The received power is determined by factors such as the transmitted power, the antenna gain, the distance over which the signal travels, signal blockage, and constructive or destructive interference. Sometimes the overall received signal strength is good, but propagation characteristics such as small-scale fading, doppler shift, or inter-symbol interference may distort the signal, reducing it's effective signal-to-noise ratio (SNR).

RF signal propagation is a complex topic, and we won't go into detail, but suffice it to say that any area of deployment supports a certain network capacity that varies over time. Networking radios usually exchange background messages which are used to maintain and optimize the network. The following sections describe how we can minimize this background traffic.

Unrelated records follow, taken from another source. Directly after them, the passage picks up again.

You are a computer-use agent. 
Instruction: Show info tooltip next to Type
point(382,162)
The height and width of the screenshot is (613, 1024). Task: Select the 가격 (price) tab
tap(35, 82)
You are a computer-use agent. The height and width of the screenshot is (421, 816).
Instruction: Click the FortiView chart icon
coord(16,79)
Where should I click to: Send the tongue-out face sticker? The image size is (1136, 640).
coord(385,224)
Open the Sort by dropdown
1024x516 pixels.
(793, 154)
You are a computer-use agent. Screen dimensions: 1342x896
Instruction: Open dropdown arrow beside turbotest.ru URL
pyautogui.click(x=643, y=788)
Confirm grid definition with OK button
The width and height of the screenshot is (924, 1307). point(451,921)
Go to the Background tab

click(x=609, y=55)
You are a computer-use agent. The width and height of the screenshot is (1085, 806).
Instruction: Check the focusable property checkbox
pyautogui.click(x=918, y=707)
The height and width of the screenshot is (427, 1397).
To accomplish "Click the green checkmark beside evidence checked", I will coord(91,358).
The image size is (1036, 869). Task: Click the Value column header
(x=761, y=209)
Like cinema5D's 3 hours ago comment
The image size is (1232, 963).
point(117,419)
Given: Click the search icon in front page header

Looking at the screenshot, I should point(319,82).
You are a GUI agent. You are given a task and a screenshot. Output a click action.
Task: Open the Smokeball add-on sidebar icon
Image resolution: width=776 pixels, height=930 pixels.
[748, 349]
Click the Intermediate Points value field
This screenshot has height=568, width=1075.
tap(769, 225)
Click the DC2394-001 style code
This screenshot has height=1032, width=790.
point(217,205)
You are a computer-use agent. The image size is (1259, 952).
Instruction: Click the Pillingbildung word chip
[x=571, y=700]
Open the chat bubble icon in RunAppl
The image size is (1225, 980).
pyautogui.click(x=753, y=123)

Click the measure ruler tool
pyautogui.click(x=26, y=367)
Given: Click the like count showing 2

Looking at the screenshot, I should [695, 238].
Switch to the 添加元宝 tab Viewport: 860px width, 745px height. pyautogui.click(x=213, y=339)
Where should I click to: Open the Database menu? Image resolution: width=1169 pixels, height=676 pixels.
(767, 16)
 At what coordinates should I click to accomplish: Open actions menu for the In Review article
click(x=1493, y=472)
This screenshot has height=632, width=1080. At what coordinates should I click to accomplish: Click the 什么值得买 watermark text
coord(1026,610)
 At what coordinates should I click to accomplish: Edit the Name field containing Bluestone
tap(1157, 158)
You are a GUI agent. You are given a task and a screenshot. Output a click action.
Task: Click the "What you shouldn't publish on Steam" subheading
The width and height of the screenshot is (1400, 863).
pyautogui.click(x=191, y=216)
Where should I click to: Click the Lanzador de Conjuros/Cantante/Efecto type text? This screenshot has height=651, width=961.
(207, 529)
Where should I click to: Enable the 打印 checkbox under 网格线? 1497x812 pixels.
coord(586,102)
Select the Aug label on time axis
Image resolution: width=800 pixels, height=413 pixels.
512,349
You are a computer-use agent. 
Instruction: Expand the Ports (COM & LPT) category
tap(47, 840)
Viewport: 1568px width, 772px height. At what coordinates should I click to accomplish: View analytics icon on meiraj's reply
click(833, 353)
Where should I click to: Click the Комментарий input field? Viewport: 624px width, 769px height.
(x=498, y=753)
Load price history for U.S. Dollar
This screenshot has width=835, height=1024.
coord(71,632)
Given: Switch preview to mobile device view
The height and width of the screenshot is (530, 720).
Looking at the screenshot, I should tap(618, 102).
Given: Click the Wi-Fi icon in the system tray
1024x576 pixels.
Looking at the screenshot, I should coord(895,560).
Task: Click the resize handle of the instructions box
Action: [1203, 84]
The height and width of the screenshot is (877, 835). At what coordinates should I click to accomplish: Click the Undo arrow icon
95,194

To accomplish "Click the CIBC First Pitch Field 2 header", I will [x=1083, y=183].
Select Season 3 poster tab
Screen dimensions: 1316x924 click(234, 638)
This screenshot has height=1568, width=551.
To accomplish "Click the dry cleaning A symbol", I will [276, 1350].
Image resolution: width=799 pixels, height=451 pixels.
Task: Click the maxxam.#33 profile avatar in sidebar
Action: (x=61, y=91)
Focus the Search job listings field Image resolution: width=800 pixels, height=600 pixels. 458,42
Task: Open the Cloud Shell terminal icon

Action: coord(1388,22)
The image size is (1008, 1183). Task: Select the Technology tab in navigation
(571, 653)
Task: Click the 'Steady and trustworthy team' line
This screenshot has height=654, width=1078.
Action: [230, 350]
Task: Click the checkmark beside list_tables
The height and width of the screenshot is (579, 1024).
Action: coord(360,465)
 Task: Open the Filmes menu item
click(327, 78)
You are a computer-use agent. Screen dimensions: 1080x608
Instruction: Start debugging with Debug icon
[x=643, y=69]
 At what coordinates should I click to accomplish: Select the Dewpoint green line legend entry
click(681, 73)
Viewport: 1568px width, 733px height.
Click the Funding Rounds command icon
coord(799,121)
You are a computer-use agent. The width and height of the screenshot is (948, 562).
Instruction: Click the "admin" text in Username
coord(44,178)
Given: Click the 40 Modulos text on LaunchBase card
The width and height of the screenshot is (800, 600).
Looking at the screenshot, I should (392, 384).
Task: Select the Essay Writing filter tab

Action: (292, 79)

Broadcasting Behavior and Recommendations

The Mesh Rider radio handles broadcast packets in different ways for Star (AP/Client) and Mesh networks.

For Star networks (AP/Client), a client that wants to broadcast a packet will first unicast the packet to the AP. The AP will then broadcast the packet at the lowest basic rate (6-Mbps by default) to all clients. Broadcast packets are sent only once, and there is no guarantee that they will reach their destination.
For Mesh networks, each node that wants to broadcast a packet will broadcast it three times (for redundancy). As Mesh networks can be extended over multiple hops, any radio that receives a Mesh broadcast will re-broadcast the same packet three times unless it has already broadcast that packet.

 

4-4

Fig. 4 Mesh broadcasting illustration

Mesh Rider radios can be configured to reduce the amount of broadcasting in Mesh mode. However, if broadcasting is used in your application, you should make sure you understand the way protocol works before making any configuration changes.

Optimizations

The optimizations below are made based on the October 2022 Service release.

 
Disable the Mesh Map

The Mesh Map is a visualization tool in the GUI which aids users in understanding how traffic is routed in a mesh network. Each node needs to broadcast Mesh information in order for it to work, but it doesn't have any effect on the actual Mesh routing. Therefore it can be safely disabled.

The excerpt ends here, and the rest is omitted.